Dr. MacFabe has some very interesting work, and he’s shown that when you inject proprionic acid into the brain of a rat, the rat looks autistic. He’s made some very interesting discoveries as far as why that is happening and a number of things seem to parallel what I’m seeing in children with autism. That is, he’s finding specific patterns of biomarker abnormalities of mitochondrial dysfunction in rats that we are seeing in children with autism and mitochondrial disease. The pattern is rather unique, so the findings are rather compelling. So, it may be that we’re actually finding a new sub-set of these children with autism that have dysfunctional mitochondria that may be secondary to some of the same metabolic processes that are abnormal in the rats. There may also be other pathways that are dysfunctional too, but there appears to be prominent involvement of the mitochondria. By using Dr. MacFabe’s rat model, we can understand why the mitochondria and the other systems aren’t working and what we can do to treat and prevent such dysfunction in the future.
Does any of your work relate to the research being done around gut bacteria?

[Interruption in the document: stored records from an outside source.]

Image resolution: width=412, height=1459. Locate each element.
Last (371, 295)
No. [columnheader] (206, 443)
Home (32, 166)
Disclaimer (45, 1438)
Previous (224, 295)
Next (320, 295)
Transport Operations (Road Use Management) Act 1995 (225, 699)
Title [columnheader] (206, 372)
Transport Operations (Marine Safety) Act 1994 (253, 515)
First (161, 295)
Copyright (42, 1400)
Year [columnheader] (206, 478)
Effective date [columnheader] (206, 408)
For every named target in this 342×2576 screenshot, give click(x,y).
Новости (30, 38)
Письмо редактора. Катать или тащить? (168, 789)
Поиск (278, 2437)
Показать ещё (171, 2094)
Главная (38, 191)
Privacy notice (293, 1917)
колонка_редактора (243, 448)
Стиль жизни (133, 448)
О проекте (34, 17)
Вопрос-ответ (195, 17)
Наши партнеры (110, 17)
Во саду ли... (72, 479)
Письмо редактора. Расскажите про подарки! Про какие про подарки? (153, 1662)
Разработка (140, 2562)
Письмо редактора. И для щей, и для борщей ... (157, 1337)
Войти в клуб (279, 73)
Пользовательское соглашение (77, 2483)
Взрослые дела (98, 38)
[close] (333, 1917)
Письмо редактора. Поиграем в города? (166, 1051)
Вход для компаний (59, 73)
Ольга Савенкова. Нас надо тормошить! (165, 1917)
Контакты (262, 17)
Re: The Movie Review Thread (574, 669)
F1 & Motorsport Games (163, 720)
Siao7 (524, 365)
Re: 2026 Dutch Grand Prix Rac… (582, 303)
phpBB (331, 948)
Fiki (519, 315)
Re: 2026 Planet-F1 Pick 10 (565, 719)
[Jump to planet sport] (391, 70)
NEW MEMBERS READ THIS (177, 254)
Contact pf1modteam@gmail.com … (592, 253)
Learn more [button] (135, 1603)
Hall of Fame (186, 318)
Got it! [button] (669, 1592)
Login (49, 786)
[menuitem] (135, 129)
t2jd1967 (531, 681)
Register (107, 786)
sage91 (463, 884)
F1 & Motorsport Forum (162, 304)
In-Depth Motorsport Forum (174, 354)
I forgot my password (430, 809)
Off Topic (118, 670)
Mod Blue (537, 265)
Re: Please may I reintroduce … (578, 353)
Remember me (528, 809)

I think there are some interesting parallels and interesting hypotheses that have been generated. And really, now it’s the time to go out and really carefully study these hypotheses to find out if we’re on the right track or not, and that’s going to take some careful studies paralleling animal models with children to see if there’s the same type of abnormalities. As I had mentioned, we see some of the same biomarkers, but we need to see if there are other physiological abnormalities involved in both the animal model and the children with autism. Also, if we find a way to treat these abnormalities in the rat we can see if these treatments also help children with autism. The next step is to really see, how we prevent the rats from developing these mitochondrial abnormalities. And then, possibly try that in children. One of the ways that Dr. MacFabe has proposed this is treating with a vitamin called carnitine. Carnitine is a vitamin that helps with the transport and metabolism of fatty acids. We find that many children with autism have low levels of carnitine. So, that’s kind of a compelling connection. And we know that giving carnitine seems to improve function in some children with autism. So, it may be as simple as just manipulating the metabolic pathways to make them work more efficient with pretty innocuous co-factors and vitamins.